DESCRIPTION OF THE TASK:
With pictures excluded, copy word for word the lines in the data below from the line containing "Çift hazneli evyenin farkı nedir? (43, 2475)" through the line containing "Tutoriel : créer".

PROVIDED RECORDS:
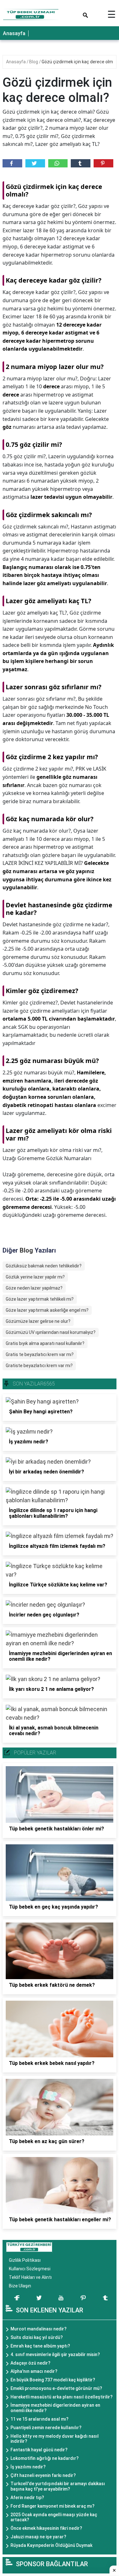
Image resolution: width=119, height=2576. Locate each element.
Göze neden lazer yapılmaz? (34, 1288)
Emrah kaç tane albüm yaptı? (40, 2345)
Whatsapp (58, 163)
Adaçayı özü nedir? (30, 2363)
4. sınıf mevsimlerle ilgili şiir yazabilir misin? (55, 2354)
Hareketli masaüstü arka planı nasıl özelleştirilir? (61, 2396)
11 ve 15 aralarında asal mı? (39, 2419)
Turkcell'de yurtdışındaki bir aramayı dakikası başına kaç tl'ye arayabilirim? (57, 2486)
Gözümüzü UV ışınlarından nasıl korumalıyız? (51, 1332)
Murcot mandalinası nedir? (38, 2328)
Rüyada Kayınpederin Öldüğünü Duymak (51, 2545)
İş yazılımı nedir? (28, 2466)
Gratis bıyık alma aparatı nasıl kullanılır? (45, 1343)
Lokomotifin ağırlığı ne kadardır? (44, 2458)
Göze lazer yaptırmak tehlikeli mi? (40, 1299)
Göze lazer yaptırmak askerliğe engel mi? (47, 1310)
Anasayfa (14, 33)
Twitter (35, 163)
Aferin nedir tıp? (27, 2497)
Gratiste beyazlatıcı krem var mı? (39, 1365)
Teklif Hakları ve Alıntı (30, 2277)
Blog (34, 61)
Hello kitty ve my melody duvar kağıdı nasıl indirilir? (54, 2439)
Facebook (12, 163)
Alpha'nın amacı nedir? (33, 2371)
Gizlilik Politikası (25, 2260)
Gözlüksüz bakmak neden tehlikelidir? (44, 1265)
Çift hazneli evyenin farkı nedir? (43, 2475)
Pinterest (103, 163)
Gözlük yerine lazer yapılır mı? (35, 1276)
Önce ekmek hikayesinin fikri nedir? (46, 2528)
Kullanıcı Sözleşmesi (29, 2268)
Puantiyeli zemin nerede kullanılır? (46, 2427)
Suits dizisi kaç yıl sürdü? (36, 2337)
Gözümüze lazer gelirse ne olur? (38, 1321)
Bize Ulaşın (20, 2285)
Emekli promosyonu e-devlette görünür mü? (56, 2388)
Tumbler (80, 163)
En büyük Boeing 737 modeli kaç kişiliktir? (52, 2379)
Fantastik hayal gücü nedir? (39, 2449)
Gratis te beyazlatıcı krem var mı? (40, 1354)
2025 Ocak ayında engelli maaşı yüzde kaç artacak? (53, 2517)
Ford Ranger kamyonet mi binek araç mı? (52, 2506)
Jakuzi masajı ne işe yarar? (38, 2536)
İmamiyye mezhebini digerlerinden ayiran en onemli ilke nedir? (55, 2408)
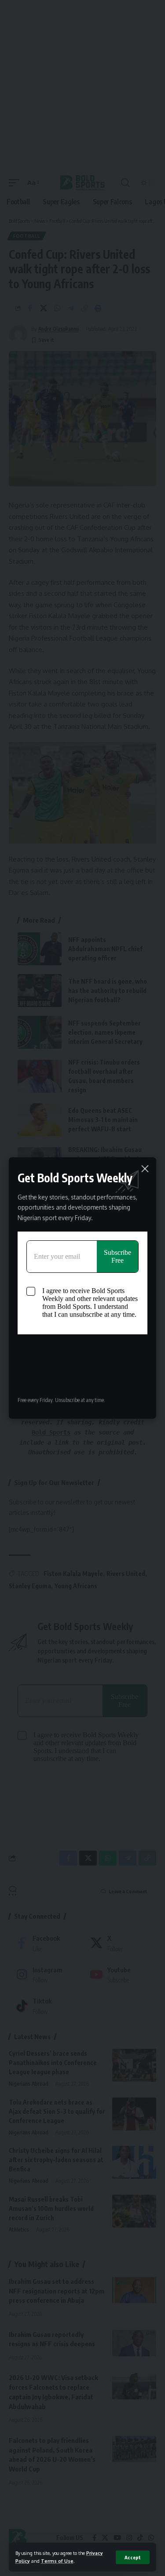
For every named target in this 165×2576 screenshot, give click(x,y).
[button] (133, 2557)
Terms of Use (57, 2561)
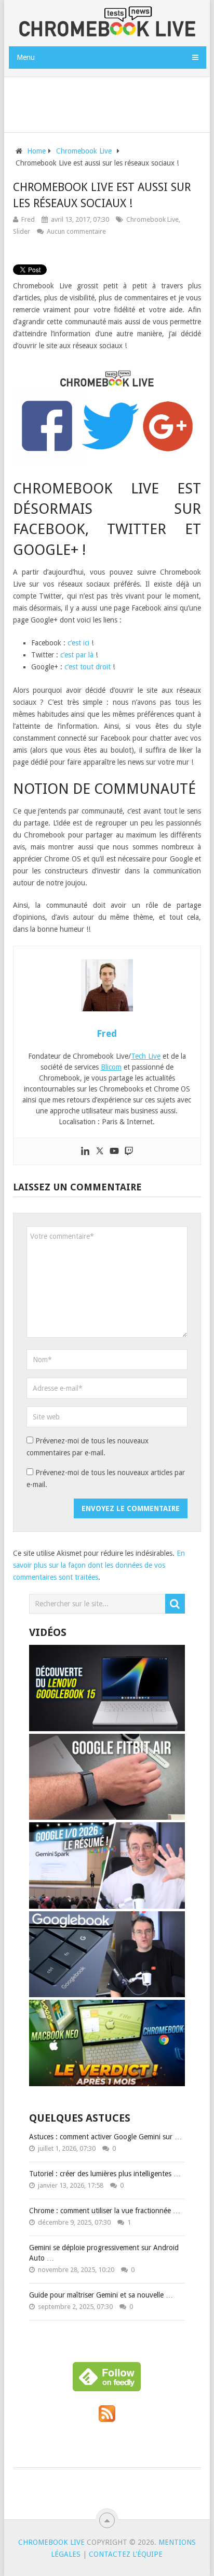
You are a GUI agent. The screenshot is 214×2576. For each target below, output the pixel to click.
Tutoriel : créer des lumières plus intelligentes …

---

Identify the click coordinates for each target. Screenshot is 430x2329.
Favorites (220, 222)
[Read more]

SOLVED EXERCISE:
Çift hazneli evyenin farkı nedir? (43, 2475)
Pinterest (103, 163)
Gözlük yerine lazer yapılır mı? (35, 1276)
Önce ekmek hikayesinin fikri nedir? (46, 2528)
Kullanıcı Sözleşmesi (29, 2268)
Puantiyeli zemin nerede kullanılır? (46, 2427)
Suits dizisi kaç yıl sürdü? (36, 2337)
Gözümüze lazer gelirse ne olur? (38, 1321)
Bize Ulaşın (20, 2285)
Emekli promosyonu e-devlette görünür mü? (56, 2388)
Tumbler (80, 163)
En büyük Boeing 737 modeli kaç kişiliktir? (52, 2379)
Fantastik hayal gücü nedir? (39, 2449)
Gratis te beyazlatıcı krem var mı? (40, 1354)
2025 Ocak ayında engelli maaşı yüzde kaç artacak? (53, 2517)
Ford Ranger kamyonet mi binek araç mı? (52, 2506)
Jakuzi masajı ne işe yarar? (38, 2536)
İmamiyye mezhebini digerlerinden ayiran en onemli ilke nedir? (55, 2408)
For every named target in this 165×2576 screenshot, give click(x,y).
[button] (133, 2557)
Terms of Use (57, 2561)
You are a GUI agent. The screenshot is 214×2576. For each target below, output the pixel to click.
Tutoriel : créer des lumières plus intelligentes …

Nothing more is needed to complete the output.